▸ **Action item**:
What lines of the data below include the word "preview"? Report them by copying each.

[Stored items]
○ ○ ○ ○ ○ ○ ○

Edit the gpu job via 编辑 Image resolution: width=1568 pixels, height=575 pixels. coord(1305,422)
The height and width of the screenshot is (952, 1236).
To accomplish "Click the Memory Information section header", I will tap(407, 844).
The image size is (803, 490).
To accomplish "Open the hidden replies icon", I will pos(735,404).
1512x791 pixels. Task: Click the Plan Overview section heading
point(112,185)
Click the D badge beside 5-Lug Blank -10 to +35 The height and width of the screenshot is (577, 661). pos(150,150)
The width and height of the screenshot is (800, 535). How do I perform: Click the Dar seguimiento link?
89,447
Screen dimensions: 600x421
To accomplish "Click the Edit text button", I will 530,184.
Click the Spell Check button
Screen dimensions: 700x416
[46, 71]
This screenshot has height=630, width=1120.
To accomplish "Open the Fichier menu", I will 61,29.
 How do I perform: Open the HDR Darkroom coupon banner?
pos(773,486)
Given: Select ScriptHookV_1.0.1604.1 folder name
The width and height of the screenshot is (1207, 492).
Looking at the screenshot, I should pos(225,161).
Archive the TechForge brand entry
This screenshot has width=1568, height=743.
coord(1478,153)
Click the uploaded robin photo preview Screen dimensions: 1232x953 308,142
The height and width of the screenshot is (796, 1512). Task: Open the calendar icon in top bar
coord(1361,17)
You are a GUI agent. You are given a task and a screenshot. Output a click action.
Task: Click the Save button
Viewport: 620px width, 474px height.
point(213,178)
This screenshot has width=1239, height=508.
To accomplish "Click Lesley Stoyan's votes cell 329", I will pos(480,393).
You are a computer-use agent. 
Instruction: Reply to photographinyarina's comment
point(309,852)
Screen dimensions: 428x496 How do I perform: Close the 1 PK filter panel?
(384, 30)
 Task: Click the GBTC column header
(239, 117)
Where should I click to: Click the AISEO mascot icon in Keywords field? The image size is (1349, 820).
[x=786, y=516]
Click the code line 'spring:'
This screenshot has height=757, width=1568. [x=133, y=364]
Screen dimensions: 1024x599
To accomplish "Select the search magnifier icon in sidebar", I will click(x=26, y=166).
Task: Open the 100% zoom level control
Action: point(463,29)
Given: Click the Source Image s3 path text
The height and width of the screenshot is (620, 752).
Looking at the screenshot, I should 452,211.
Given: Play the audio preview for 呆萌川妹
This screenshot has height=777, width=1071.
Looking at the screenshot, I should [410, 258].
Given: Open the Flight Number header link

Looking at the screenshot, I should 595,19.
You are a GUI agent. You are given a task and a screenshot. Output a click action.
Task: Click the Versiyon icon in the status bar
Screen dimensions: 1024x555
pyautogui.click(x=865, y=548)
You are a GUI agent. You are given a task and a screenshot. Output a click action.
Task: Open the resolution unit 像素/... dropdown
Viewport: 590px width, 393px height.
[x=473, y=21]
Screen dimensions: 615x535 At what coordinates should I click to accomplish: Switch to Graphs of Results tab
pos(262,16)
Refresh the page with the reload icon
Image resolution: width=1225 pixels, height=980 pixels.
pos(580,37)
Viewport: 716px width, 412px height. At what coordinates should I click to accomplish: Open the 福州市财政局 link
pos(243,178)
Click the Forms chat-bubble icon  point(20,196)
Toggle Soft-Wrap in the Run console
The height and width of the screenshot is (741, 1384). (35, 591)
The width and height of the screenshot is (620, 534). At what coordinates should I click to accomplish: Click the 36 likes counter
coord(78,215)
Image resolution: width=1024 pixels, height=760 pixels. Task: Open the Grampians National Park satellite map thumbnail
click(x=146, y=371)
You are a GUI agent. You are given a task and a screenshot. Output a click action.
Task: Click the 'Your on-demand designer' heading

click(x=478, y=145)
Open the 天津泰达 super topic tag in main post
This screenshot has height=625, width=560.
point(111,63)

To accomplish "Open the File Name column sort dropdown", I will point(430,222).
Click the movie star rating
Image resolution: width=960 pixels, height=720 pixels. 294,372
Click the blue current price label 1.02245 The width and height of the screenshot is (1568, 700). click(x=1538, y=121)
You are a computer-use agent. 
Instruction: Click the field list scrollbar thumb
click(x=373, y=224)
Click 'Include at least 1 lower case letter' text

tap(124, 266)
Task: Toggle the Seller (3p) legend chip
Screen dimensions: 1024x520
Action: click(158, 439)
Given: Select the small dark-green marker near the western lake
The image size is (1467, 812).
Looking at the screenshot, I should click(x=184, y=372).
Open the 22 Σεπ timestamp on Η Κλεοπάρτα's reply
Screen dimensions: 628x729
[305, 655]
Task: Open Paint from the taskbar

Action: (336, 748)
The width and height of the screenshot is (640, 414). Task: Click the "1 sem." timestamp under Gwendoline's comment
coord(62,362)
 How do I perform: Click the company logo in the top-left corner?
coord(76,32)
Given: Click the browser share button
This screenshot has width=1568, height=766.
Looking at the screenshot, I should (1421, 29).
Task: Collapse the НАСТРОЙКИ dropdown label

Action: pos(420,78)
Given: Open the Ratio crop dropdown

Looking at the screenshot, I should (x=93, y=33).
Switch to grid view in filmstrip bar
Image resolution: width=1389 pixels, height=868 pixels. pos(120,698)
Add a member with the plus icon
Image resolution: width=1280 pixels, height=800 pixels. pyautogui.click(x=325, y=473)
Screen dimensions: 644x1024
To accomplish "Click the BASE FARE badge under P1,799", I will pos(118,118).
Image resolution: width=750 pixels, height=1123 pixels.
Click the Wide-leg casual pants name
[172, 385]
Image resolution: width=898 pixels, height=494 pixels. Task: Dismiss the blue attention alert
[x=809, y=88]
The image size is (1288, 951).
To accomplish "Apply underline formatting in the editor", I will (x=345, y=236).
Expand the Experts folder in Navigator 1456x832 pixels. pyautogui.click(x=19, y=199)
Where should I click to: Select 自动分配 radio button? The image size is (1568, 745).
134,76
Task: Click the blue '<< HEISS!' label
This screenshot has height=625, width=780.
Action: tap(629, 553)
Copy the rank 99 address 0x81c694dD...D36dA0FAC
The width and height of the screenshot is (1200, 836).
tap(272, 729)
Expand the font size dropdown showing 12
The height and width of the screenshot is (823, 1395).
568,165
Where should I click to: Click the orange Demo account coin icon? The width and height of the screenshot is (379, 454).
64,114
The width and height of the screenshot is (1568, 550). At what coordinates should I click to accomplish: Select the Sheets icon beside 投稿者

○ ○ ○ ○ ○ ○ ○

▸ **Output of the task**:
Click the uploaded robin photo preview Screen dimensions: 1232x953 308,142
Given: Play the audio preview for 呆萌川妹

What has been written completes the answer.